Через несколько страниц Йуханна ал-Асад переходит к описанию Александрии: «Посередине города, среди развалин, стоит маленький домик, похожий на часовню… Говорят, что это могила Александра Великого, который, по нелепому высказыванию [pazia] Мукаметто в Коране, назван Пророком и Царем»[443]. Это «нелепое высказывание» поражает: ничего подобного нет ни в одном другом упоминании Корана в сочинениях Йуханны ал-Асада. Мы попытаемся выяснить, что его подтолкнуло использовать эти выражения.

Почти всегда в корпусе своих текстов Йуханна ал-Асад одобрительно отзывается об исламе, его религиозных деятелях и его рациональности. Как мы уже видели, среди его «Знаменитых мужей» были религиозные философы. В «Географии» он объясняет, что ислам объединил Африку общностью права и системы образования. Одноглазый святой в горах Анти-Атласа назван «хорошим человеком, мудрым и великодушным», местным миротворцем, «который действительно заслуживал всяческих похвал за справедливость». Знатоки Корана, хадисов и исламского права — «ученейшие люди великого ума», «пользующиеся большим доверием». Ислам — это религия, которая должна охватывать «весь мир» (lo universo mundo) мусульман, но ее издавна разрывала и разрушала ересь и отступничество шиитов на востоке, и ныне она страдает от господства шиитского шаха Исмаила в Персии, лучший же ее вид исповедуют в Египте[444].

Там, на берегах Нила, мусульмане могут выбрать тот или иной из четырех суннитских толков или доктрин (мазхабов) — маликитский, ханафитский, ханбалитский или шафиитский. Как объясняет Йуханна ал-Асад, между ними есть различия в церемониале, молитвах и законах, но их ученые основатели почерпнули эти мнения в общих положениях («универсалиях») Корана и следовали пути «князя богословов» ал-Ашари[445]. В Египте в каждом из четырех мазхабов имеется главный кади, возглавляющий группу младших судей и советников. Шафиитский кади, пользующийся благосклонностью мамлюков, является главным над всеми, но мусульман судят представители их собственных мазхабов. Йуханна ал-Асад особенно одобрял усилия, предпринимаемые для того, чтобы удержать простых верующих разных толков от выражения враждебности друг к другу. Каирские ученые спорят о толкованиях закона, но им не позволено говорить дурно о четырех основателях мазхабов. «В отношении веры все равны»[446].

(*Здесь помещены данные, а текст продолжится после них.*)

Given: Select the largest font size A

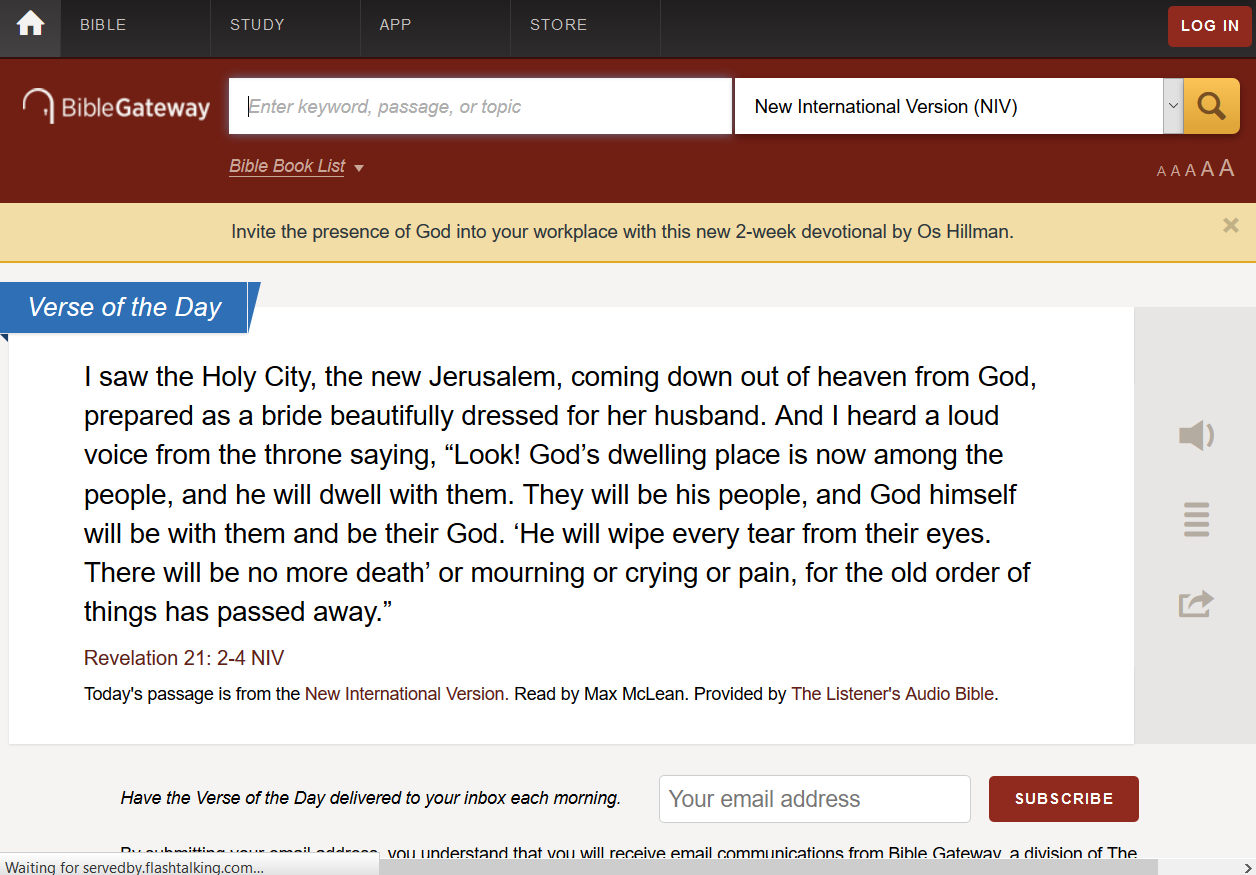Looking at the screenshot, I should pyautogui.click(x=1226, y=167).
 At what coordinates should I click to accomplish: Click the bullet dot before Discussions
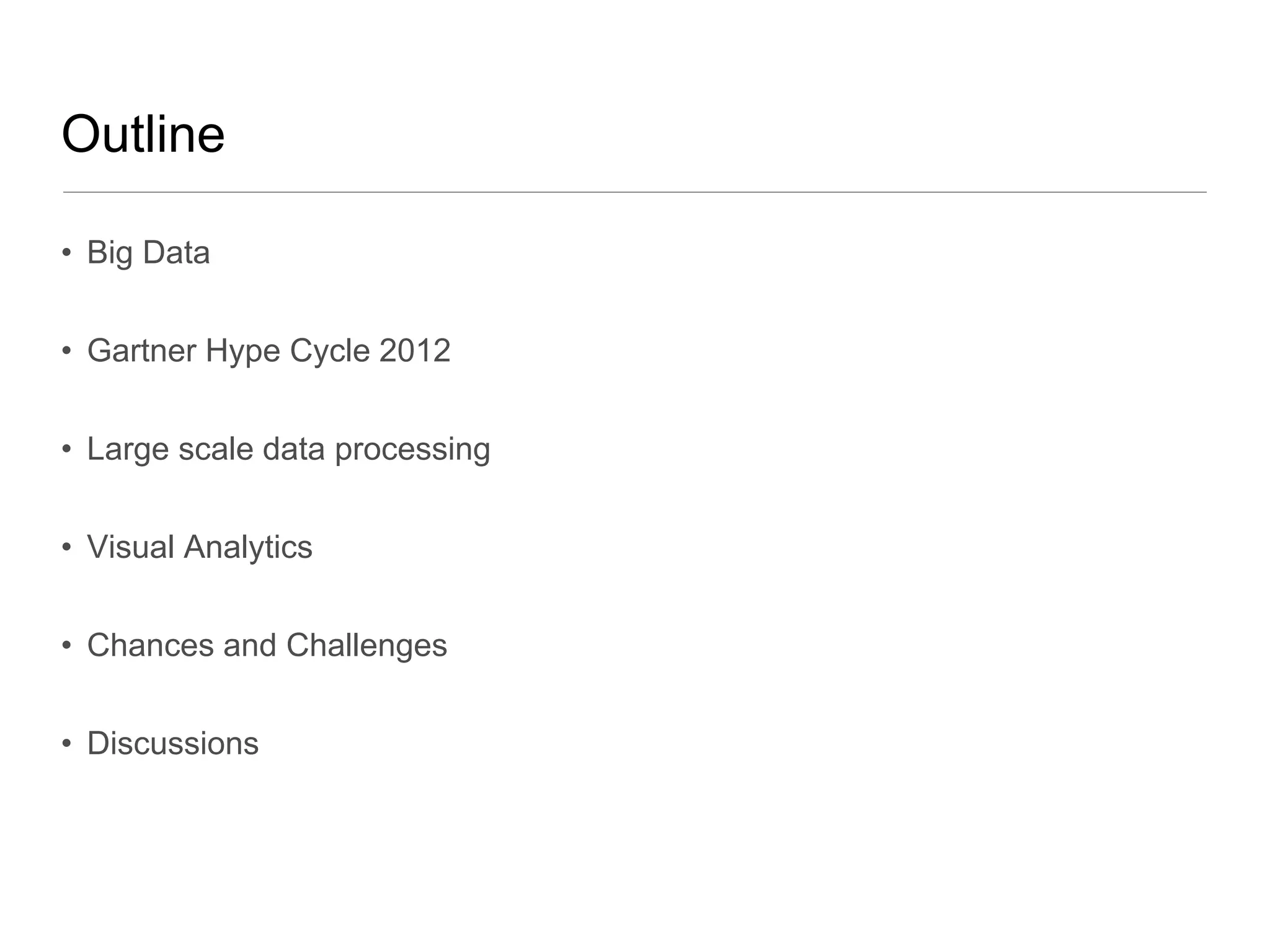[x=67, y=743]
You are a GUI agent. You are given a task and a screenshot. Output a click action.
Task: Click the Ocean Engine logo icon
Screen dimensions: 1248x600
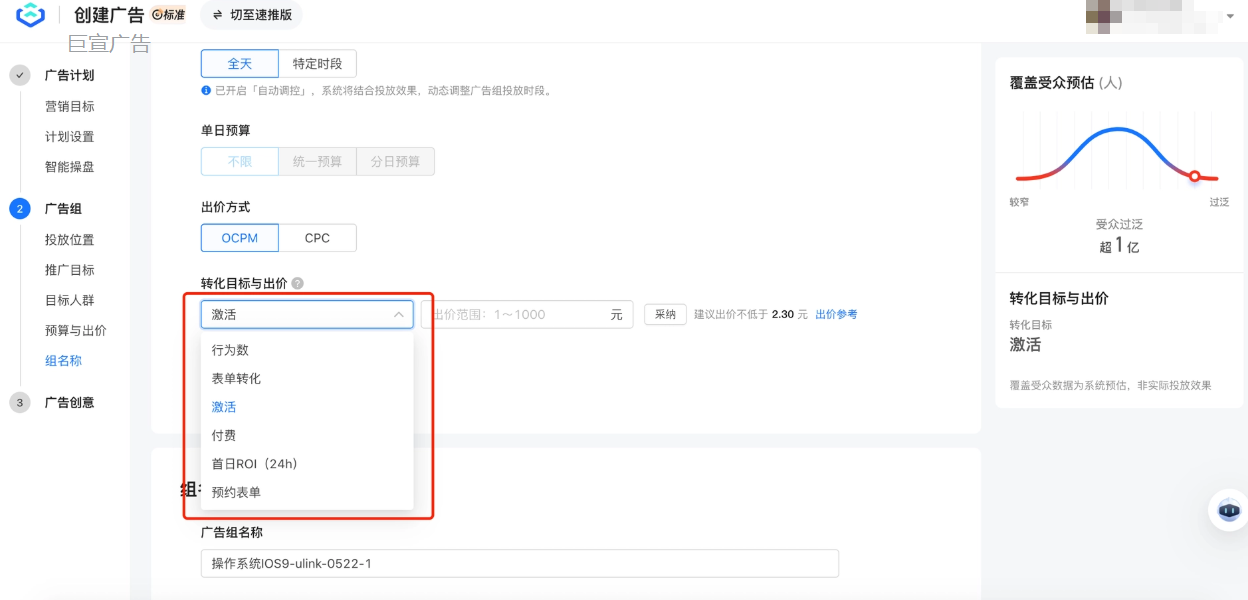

Это была несколько приукрашенная картина отношений между четырьмя богословско-правовыми школами: примерно в то время, когда Йуханна ал-Асад покидал Каир в 919/1513 году, судья, помогавший главному шафиитскому кади, был уличен в прелюбодеянии с женой судьи, помогавшего главному ханафитскому кади, и жестокий конфликт между двумя мазхабами по поводу их наказания заставил нетерпеливого мамлюкского султана заменить всех четырех главных кади и их сотрудников. К тому времени, когда Йуханна ал-Асад писал свою «Географию», новые османские правители назначили верховного кади из предпочитаемой ими ханафитской школы[447].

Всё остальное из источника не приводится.